▼

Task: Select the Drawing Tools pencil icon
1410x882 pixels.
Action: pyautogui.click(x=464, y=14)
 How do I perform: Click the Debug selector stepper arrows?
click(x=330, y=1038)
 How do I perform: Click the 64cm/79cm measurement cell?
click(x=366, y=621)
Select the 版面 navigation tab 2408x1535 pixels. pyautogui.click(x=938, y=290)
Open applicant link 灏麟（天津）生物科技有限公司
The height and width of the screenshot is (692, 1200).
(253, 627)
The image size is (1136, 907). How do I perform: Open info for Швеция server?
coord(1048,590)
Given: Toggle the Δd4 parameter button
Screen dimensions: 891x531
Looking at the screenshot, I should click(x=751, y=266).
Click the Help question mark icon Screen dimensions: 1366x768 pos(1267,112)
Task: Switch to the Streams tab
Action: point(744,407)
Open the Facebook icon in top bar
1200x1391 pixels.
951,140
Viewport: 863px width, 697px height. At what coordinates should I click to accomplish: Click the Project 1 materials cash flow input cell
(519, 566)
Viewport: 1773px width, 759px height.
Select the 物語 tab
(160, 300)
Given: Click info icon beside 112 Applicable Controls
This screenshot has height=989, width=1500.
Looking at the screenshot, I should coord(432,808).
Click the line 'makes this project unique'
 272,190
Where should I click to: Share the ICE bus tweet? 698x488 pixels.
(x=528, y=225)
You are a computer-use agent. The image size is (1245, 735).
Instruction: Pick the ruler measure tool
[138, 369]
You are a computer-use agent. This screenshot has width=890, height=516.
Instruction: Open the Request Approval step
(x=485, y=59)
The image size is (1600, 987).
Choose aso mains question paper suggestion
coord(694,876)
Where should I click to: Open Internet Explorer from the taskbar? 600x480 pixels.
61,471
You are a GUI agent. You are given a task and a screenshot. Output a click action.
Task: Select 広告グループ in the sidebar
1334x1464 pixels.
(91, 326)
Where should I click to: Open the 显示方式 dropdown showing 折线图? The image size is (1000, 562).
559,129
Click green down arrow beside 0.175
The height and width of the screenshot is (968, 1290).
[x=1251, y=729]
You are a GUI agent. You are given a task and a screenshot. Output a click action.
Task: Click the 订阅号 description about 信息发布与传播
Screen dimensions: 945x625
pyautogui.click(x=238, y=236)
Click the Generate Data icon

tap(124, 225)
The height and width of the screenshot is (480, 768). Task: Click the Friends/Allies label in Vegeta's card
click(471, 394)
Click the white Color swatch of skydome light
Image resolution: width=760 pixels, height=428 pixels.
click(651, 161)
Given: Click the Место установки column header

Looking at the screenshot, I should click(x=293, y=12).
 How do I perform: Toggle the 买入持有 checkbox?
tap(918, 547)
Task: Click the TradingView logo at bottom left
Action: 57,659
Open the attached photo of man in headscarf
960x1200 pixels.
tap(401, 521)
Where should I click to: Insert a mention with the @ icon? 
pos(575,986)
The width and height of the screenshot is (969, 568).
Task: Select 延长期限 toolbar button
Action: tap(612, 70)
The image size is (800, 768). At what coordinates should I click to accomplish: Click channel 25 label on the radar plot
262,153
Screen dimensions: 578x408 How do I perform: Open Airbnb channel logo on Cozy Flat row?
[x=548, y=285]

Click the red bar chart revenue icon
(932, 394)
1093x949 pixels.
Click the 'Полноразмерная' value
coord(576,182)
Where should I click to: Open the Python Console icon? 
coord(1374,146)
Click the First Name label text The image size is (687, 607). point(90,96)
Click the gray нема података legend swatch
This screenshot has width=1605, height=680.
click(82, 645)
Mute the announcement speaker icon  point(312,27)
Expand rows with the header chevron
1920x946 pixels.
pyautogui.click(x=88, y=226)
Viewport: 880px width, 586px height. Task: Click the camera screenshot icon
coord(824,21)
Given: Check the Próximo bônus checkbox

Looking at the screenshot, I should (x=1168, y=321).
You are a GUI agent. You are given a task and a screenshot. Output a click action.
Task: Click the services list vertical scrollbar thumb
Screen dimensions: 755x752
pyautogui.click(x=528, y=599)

▲

= Objectif =
Recopiez toutes les lignes ci-dessus à l'identique, sans en omettre aucune.

= Réponse attendue =
Task: Select the Drawing Tools pencil icon
1410x882 pixels.
Action: pyautogui.click(x=464, y=14)
 How do I perform: Click the Debug selector stepper arrows?
click(x=330, y=1038)
 How do I perform: Click the 64cm/79cm measurement cell?
click(x=366, y=621)
Select the 版面 navigation tab 2408x1535 pixels. pyautogui.click(x=938, y=290)
Open applicant link 灏麟（天津）生物科技有限公司
The height and width of the screenshot is (692, 1200).
(253, 627)
The image size is (1136, 907). How do I perform: Open info for Швеция server?
coord(1048,590)
Given: Toggle the Δd4 parameter button
Screen dimensions: 891x531
Looking at the screenshot, I should click(x=751, y=266).
Click the Help question mark icon Screen dimensions: 1366x768 pos(1267,112)
Task: Switch to the Streams tab
Action: point(744,407)
Open the Facebook icon in top bar
1200x1391 pixels.
951,140
Viewport: 863px width, 697px height. At what coordinates should I click to accomplish: Click the Project 1 materials cash flow input cell
(519, 566)
Viewport: 1773px width, 759px height.
Select the 物語 tab
(160, 300)
Given: Click info icon beside 112 Applicable Controls
This screenshot has height=989, width=1500.
Looking at the screenshot, I should coord(432,808).
Click the line 'makes this project unique'
 272,190
Where should I click to: Share the ICE bus tweet? 698x488 pixels.
(x=528, y=225)
You are a computer-use agent. The image size is (1245, 735).
Instruction: Pick the ruler measure tool
[138, 369]
You are a computer-use agent. This screenshot has width=890, height=516.
Instruction: Open the Request Approval step
(x=485, y=59)
The image size is (1600, 987).
Choose aso mains question paper suggestion
coord(694,876)
Where should I click to: Open Internet Explorer from the taskbar? 600x480 pixels.
61,471
You are a GUI agent. You are given a task and a screenshot. Output a click action.
Task: Select 広告グループ in the sidebar
1334x1464 pixels.
(91, 326)
Where should I click to: Open the 显示方式 dropdown showing 折线图? The image size is (1000, 562).
559,129
Click green down arrow beside 0.175
The height and width of the screenshot is (968, 1290).
[x=1251, y=729]
You are a GUI agent. You are given a task and a screenshot. Output a click action.
Task: Click the 订阅号 description about 信息发布与传播
Screen dimensions: 945x625
pyautogui.click(x=238, y=236)
Click the Generate Data icon

tap(124, 225)
The height and width of the screenshot is (480, 768). Task: Click the Friends/Allies label in Vegeta's card
click(471, 394)
Click the white Color swatch of skydome light
Image resolution: width=760 pixels, height=428 pixels.
click(651, 161)
Given: Click the Место установки column header

Looking at the screenshot, I should click(x=293, y=12).
 How do I perform: Toggle the 买入持有 checkbox?
tap(918, 547)
Task: Click the TradingView logo at bottom left
Action: 57,659
Open the attached photo of man in headscarf
960x1200 pixels.
tap(401, 521)
Where should I click to: Insert a mention with the @ icon? 
pos(575,986)
The width and height of the screenshot is (969, 568).
Task: Select 延长期限 toolbar button
Action: tap(612, 70)
The image size is (800, 768). At what coordinates should I click to accomplish: Click channel 25 label on the radar plot
262,153
Screen dimensions: 578x408 How do I perform: Open Airbnb channel logo on Cozy Flat row?
[x=548, y=285]

Click the red bar chart revenue icon
(932, 394)
1093x949 pixels.
Click the 'Полноразмерная' value
coord(576,182)
Where should I click to: Open the Python Console icon? 
coord(1374,146)
Click the First Name label text The image size is (687, 607). point(90,96)
Click the gray нема података legend swatch
This screenshot has width=1605, height=680.
click(82, 645)
Mute the announcement speaker icon  point(312,27)
Expand rows with the header chevron
1920x946 pixels.
pyautogui.click(x=88, y=226)
Viewport: 880px width, 586px height. Task: Click the camera screenshot icon
coord(824,21)
Given: Check the Próximo bônus checkbox

Looking at the screenshot, I should (x=1168, y=321).
You are a GUI agent. You are given a task and a screenshot. Output a click action.
Task: Click the services list vertical scrollbar thumb
Screen dimensions: 755x752
pyautogui.click(x=528, y=599)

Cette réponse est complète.